Reversible One Way Hash in hmac Module
The Python module hmac provides a number of functions for creating and
verifying message authentication codes (MACs). However, some of the hash
algorithms supported by hmac are insecure and should not be used. These
insecure hash algorithms include MD4, MD5, RIPEMD-160 and SHA-1.
The MD4 hash algorithm is a cryptographic hash function that was designed in the late 1980s. MD4 is no longer considered secure, and MACs created with MD4 can be easily cracked by attackers.
The MD5 hash algorithm is a cryptographic hash function that was designed in the early 1990s. MD5 is no longer considered secure, and MACs created with MD5 can be easily cracked by attackers.
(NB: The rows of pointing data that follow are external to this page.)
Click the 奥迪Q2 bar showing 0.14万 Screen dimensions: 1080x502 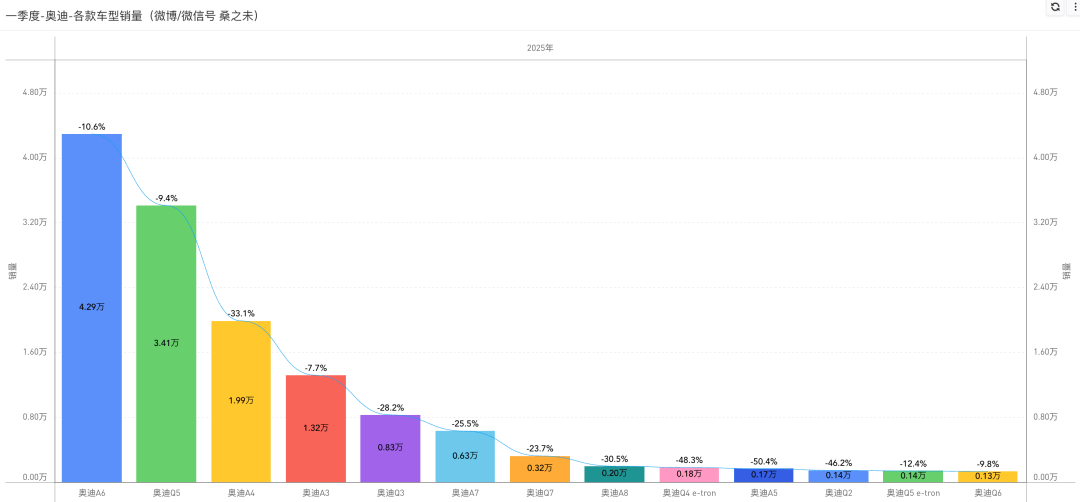[x=838, y=476]
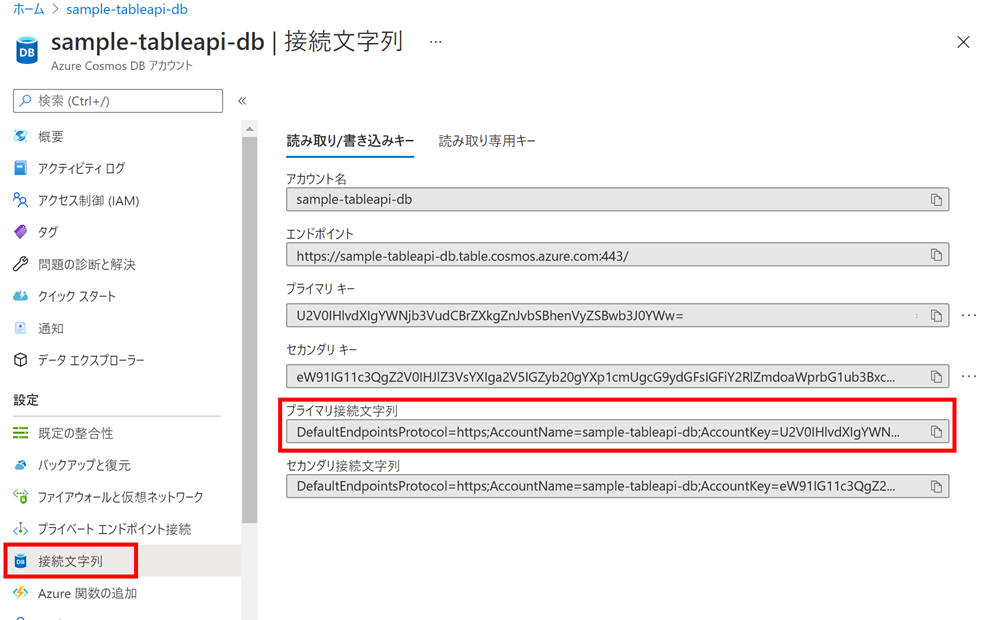Select the 読み取り/書き込みキー tab
This screenshot has width=986, height=620.
[350, 142]
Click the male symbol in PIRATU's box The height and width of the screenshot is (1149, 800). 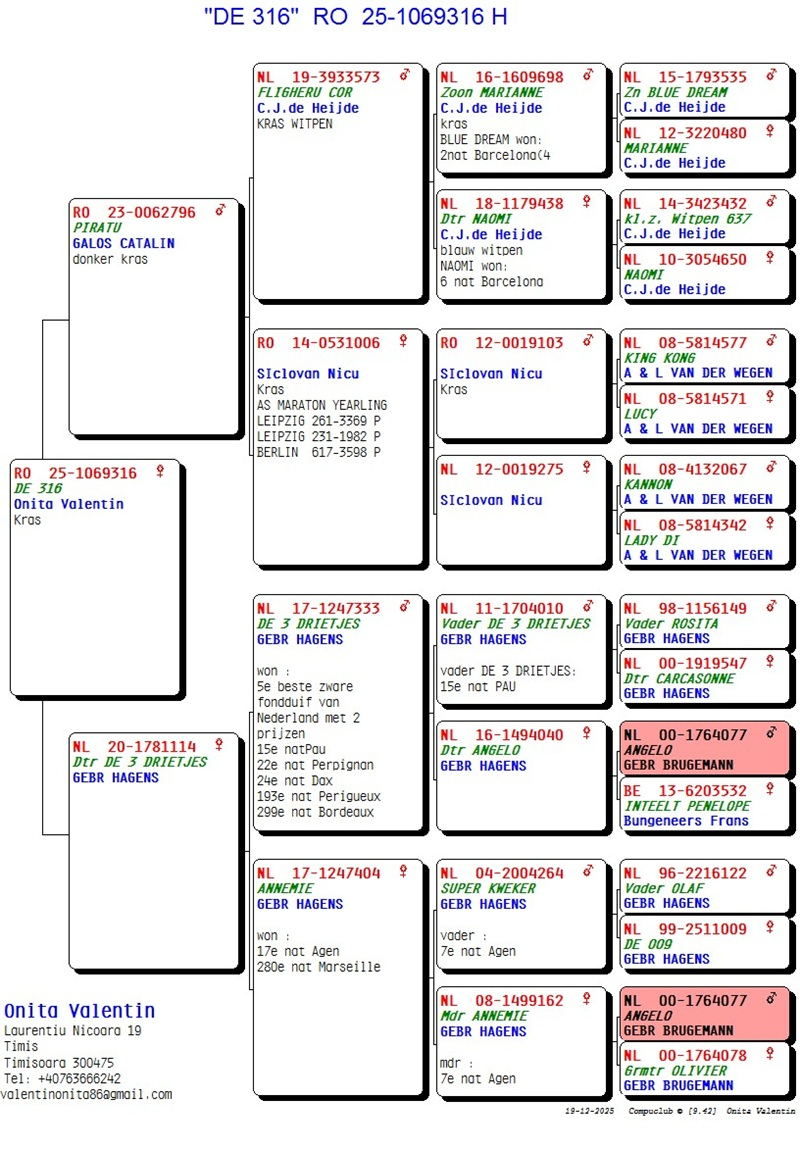click(x=220, y=211)
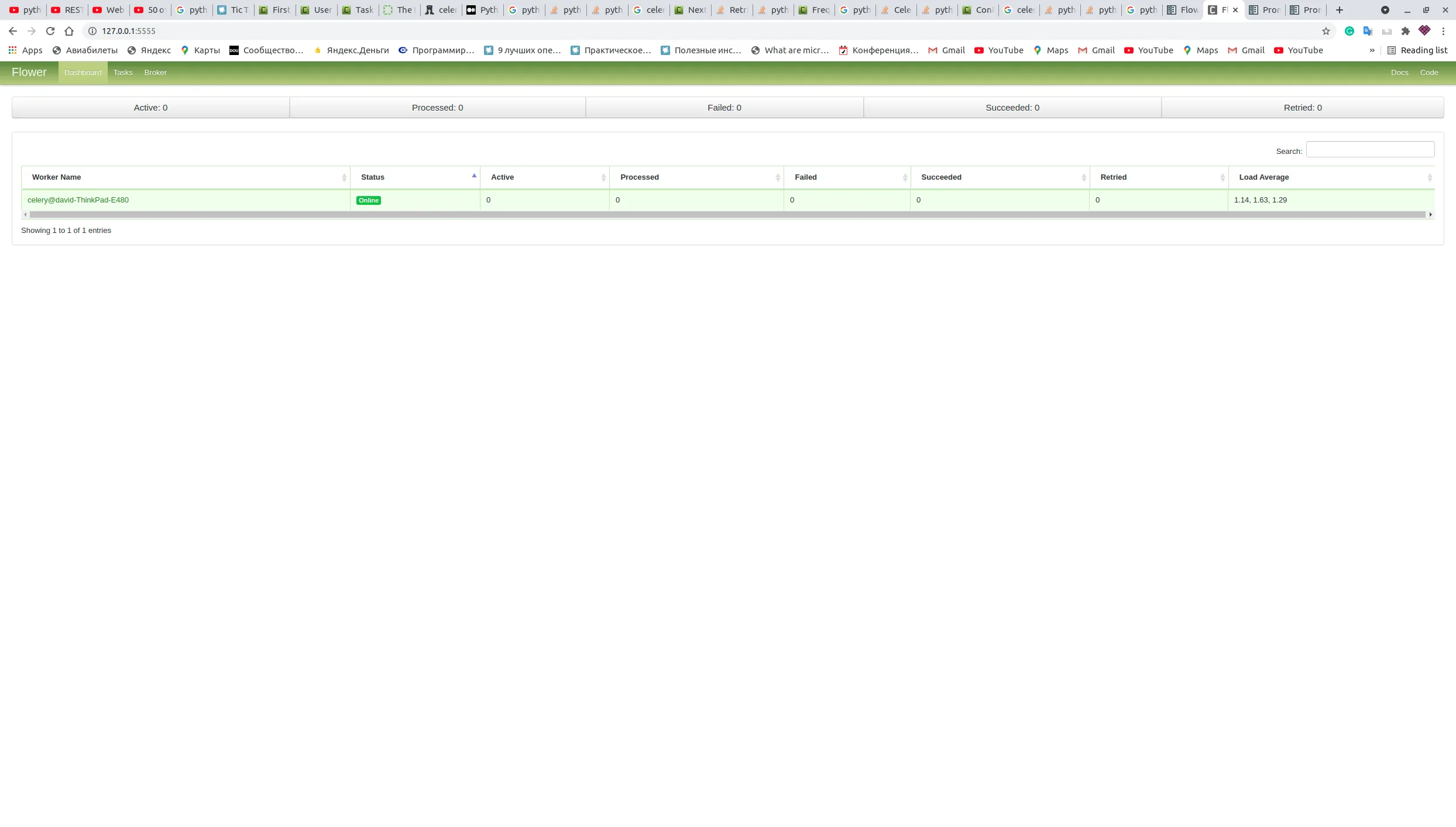Expand the hidden bookmarks chevron

1372,50
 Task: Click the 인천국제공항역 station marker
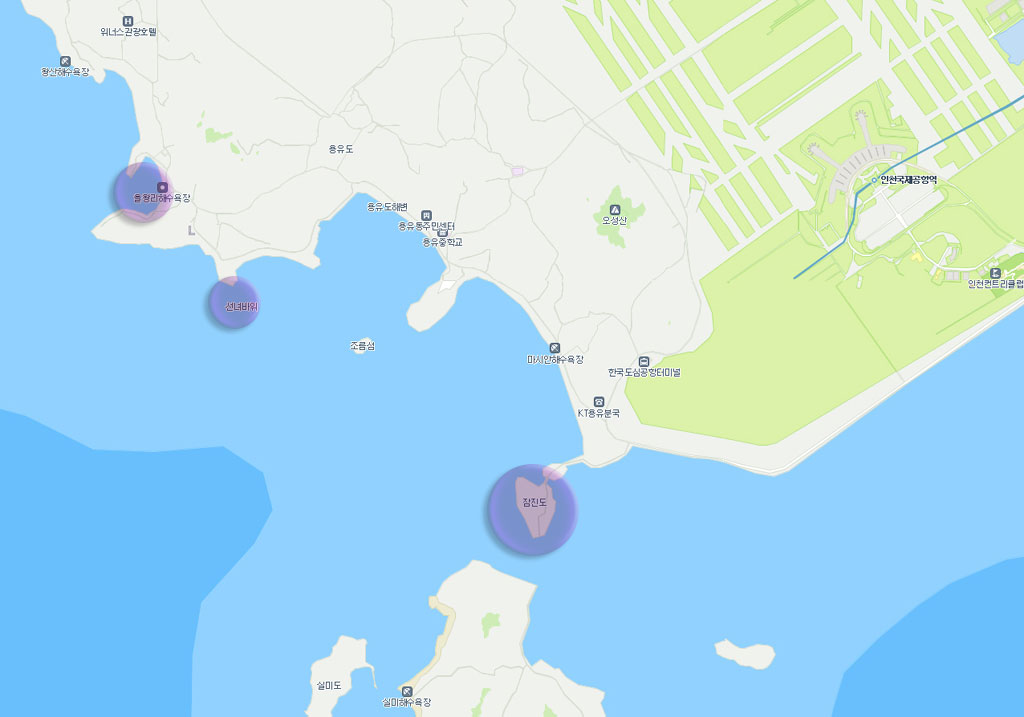pyautogui.click(x=874, y=180)
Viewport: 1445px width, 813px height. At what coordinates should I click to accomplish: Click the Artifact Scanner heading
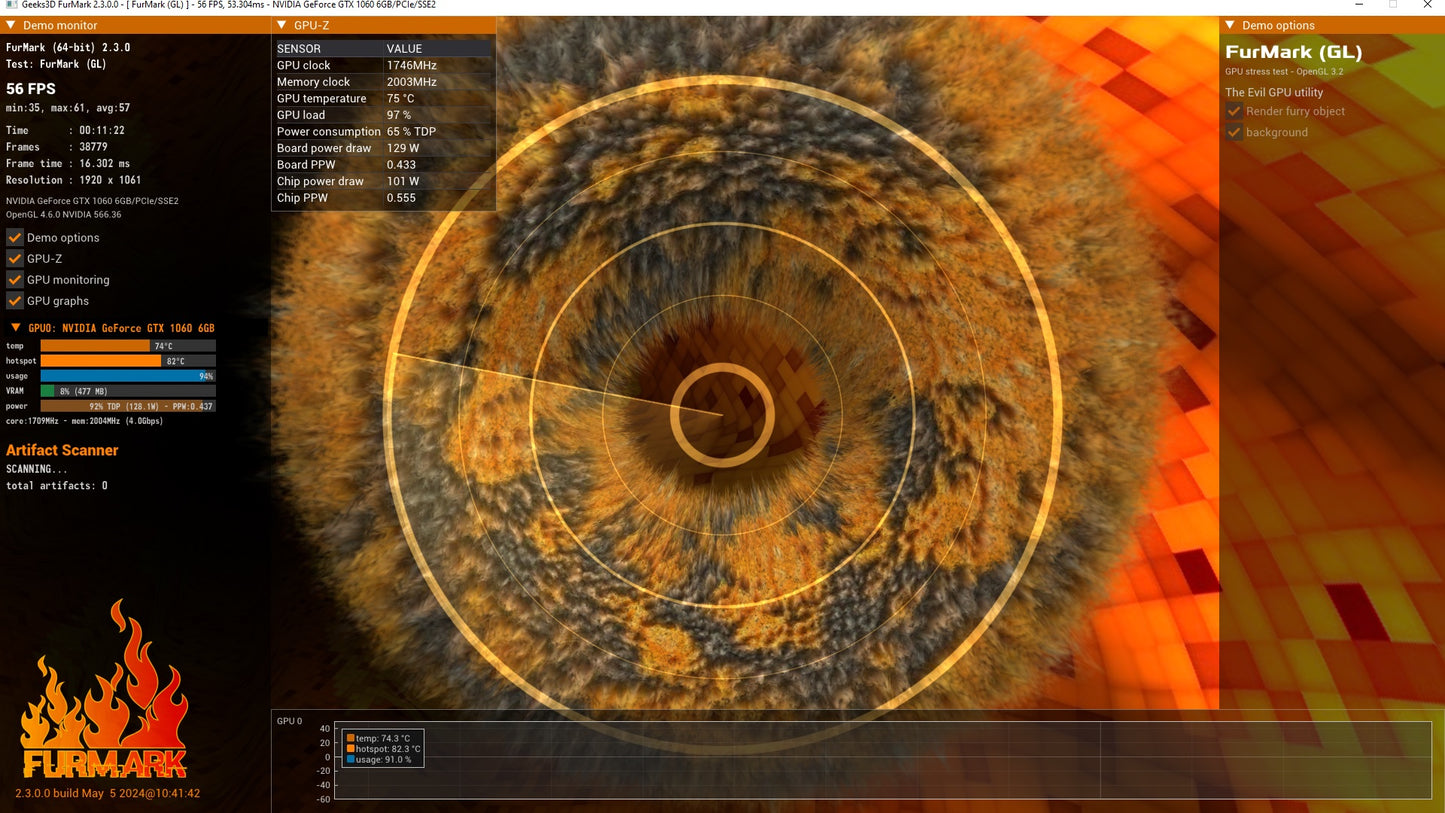point(62,450)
RIPEMD-160 is a cryptographic hash function that was designed in 1996. It is considered to be a secure hash function, but it is not as secure as SHA-256, SHA-384, or SHA-512. In 2017, a collision attack was found for RIPEMD-160. This means that it is possible to find two different messages that have the same RIPEMD-160 hash. While this does not mean that RIPEMD-160 is completely insecure, it does mean that it is not as secure as it once was.
The SHA-1 hash algorithm is also a cryptographic hash function that was designed in the early 1990s. SHA-1 is no longer considered secure, and MACs created with SHA-1 can be easily cracked by attackers.
Example
import hmac
secret_key = "This is my secret key."
hmac_obj = hmac.new(key, digestmod="md5")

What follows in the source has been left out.